EdD Doctor of Education

Dissertation Committee

Paula A. Cordeiro, EdD, Chair; Dr. Fred J. Galloway, EdD, Member; Robert Donmoyer, PhD, Member


academic achievement, adolescents, British Columbia (Canada), empirical examination, gender, Human development, rural, self-esteem, southwestern Canada


As school systems across North America struggle to redefine themselves, educators everywhere are seeking a balance between academic achievement and the human and social needs of their students. The purpose of this correlational study was to quantitatively assess the construct of the school experience, as determined by academic achievement, as measured by GPA, and the level of involvement in school activities, from the perspective of four measures of student self-esteem. Data were collected from 263 students in grades 6, 8, 10, and 12 in a small district in southwestern Canada. The first part of this study explored the relationship between student self-esteem and four independent variables: GPA, level of involvement, grade level, and gender. The Coopersmith Self-Esteem Inventory was used to measure self-esteem on four scales. As a result of multiple regression analysis it was found that the R2 values were very low in all cases (ranging from 0.20 to 0.36), which indicates that the factors studied were poor indicators of self-esteem and that there was a great deal unexplained variation associated with the data. GPA, level of involvement, grade and GPA: grade were significant at .05 level of significance. Gender was not a significant factor in this study. It appears that self-esteem is linearly related to GPA, with the intercept depending on the grade, level of involvement, and gender and the slope depending on the grade.
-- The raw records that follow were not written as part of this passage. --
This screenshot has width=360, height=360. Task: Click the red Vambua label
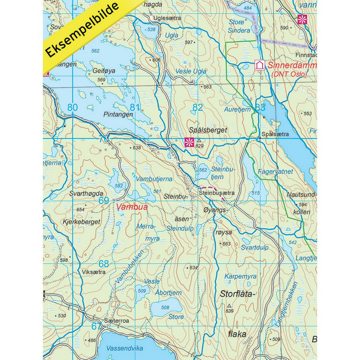click(x=131, y=207)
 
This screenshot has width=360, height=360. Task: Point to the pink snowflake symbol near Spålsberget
click(x=188, y=143)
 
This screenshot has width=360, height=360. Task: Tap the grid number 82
click(x=198, y=108)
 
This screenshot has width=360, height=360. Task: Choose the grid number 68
click(x=103, y=264)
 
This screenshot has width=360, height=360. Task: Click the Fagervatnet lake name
click(x=275, y=172)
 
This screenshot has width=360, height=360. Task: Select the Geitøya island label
click(x=104, y=71)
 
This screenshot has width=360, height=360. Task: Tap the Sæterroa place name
click(x=117, y=321)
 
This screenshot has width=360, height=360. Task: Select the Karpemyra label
click(x=240, y=276)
The relationship between GPA and self-esteem was strongest at Grade 6. Self-esteem was found to be strongest for students who were heavily involved in school-related or extra-curricular activities. Eleven survey questions regarding the school experience were analyzed using logistical regression analysis, which showed that the importance of getting good grades and participating in school activities varied according to grade and gender. Academic achievement was most important to Grade 6 students, good grades were more important to girls, than boys, and the association between getting good grades and self-esteem was strongest at Grade 6. This study suggests the current focus on intellectual development in most schools may not have the desired effect on social and human development, more specifically, the development of healthy self-esteem.